The point I would like to emphasize in this paper is the flexibility of the boxes relationships; while others elements of the system may not bring new perspectives to someone already dealing with scripting languages, the links & time stamps approach is quite unique and powerful. It's also very intuitive after a short while... well at least I do find it intuitive.

So here is a detailed example of a more complex box structure:

There are some novelties here:

Consider box 5: it is a silent box of duration 10 seconds. Box 1 was, when first created, a silent box of duration 20 seconds: but a time stamp now goes from the end of box 5 to the first large mark in box 1. As a consequence, the duration of box 1 is extended to 20x10 = 200 seconds.

The three score boxes are anchored in box 1. Look at the right one (box 4): the link is broken, with the arrow at the beginning of the box, while the line points to its end. This mean that box 4 must end when box 1 ends.

Box 2 must simply begin when box 1 starts. And box 3 must start at the 7/20th of box 1 duration. So far, so good.

Now let's add a time stamp going from box 1 to box 3, such that it doesn't have any effect in the current configuration, like this:

We can now play with the time stamp from box 5. Since box 5 is not subject to any constraint, its duration is always 10 seconds. By choosing where the time stamps goes in box 1, we can scale it as we want, and the three (C) boxes will follow according to their relationship with box 1.

For example, if we move the time stamp to the left, here is what we get (after scaling):

Box 1 has now a longer duration. As a consequence, the three scores are separated by longer silences. Note that box 2 still starts with box1, and box 4 still ends with it. What happened to box 3? Its duration has been extended because of the time stamp we created earlier.

Now, doing the opposite operation:

Here box 1 is much shorter. Box 3 has been drastically compressed and boxes 2 and 4 overlap. There is no more silence in the composition. Indeed, all three scores overlap in the middle of the piece!

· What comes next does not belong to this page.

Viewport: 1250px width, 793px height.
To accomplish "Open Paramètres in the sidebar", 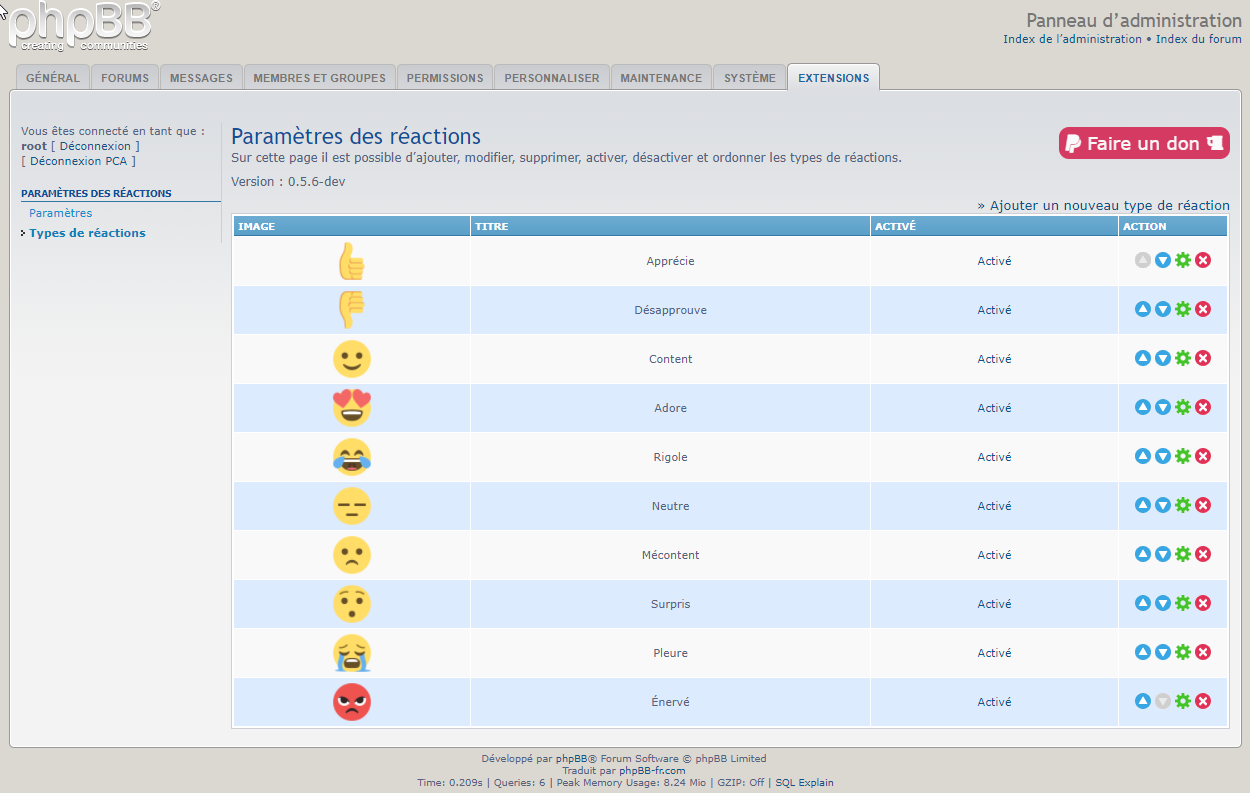I will pos(61,213).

What we just saw is the kind of effect that a single time stamp can have.

By carefully setting up the boxes network of links and time stamps, it is thus possible to define very complex and precise dependencies between boxes.

Of course we have the possibility to copy and paste whole subsets of the composition, so that we can for example easily merge into one the three previous scaling variations:

At this point I should add that while all manipulations introduced here have been done solely with the mouse, it is possible to operate the Compositor from the KeyKit console or from programs. For a average programmer it is also very easy to extend the tool by writing plug-ins, so that the mouse actions themselves are customizable. The GeoMaestro system is fundamentally a programming environment; its GUIs are intended to be as transparent and open as possible.


There is much more, but I think this paper is already long enough... I hope this introduction gave you a hint of the Compositor tool.

This tutorial demonstrates more of it. The examples are MIDI compositions, but this does not make any difference.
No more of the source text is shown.